= Nikkō bugyō =

Nikkō bugyō (日光奉行) were officials of the Tokugawa shogunate in Edo period Japan. Appointments to this prominent office were usually fudai daimyō, but this was amongst the senior administrative posts open to those who were not daimyō. Conventional interpretations have construed these Japanese titles as "commissioner" or "overseer" or "governor."

Nikkō houses the mausoleum of shōgun Tokugawa Ieyasu (Nikkō Tōshō-gū) and that of his grandson Iemitsu (Iemitsu-byō Taiyū-in), as well as the Futarasan Shrine, which dates to the year 767 and the temple of Rinnō-ji, which was established in 782. The shrine of Nikkō Tōshō-gū was completed in 1617 and became a major draw of visitors to the area during the Edo period.

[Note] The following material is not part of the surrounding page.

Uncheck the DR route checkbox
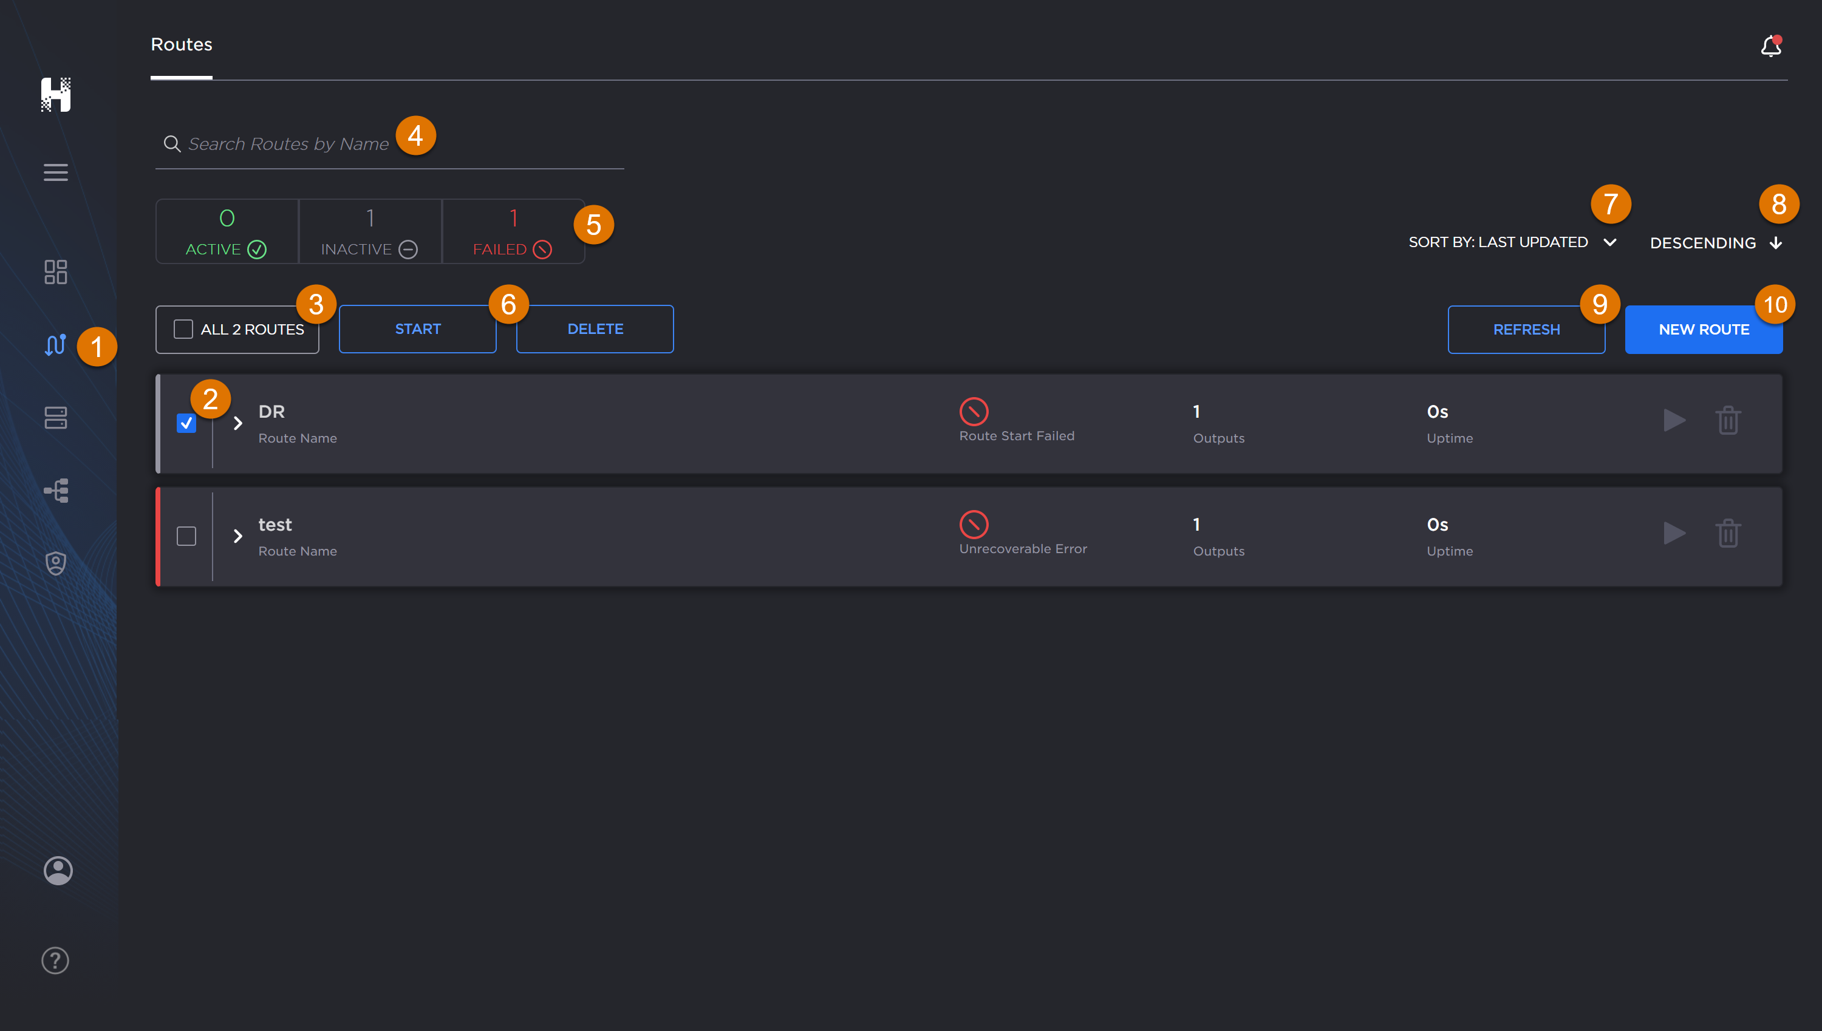 coord(186,423)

A number of new roads were built during this time to provide easier access to Nikkō from surrounding regions.

This bakufu tile identifies an official responsible for administration of the area which encompasses the Tōshō-gū mountain temple complex at Nikkō. The numbers of men holding the title concurrently would vary over time.

==Shogunal city==
During this period, Nikkō ranked with the largest urban centers, some of which were designated as a "shogunal city". The number of such cities rose from three to eleven under Tokugawa administration.

==List of Nikkō bugyō==

- Kan'o Haruhide (d. 1746), simultaneously kanjō bugyō (1737–53).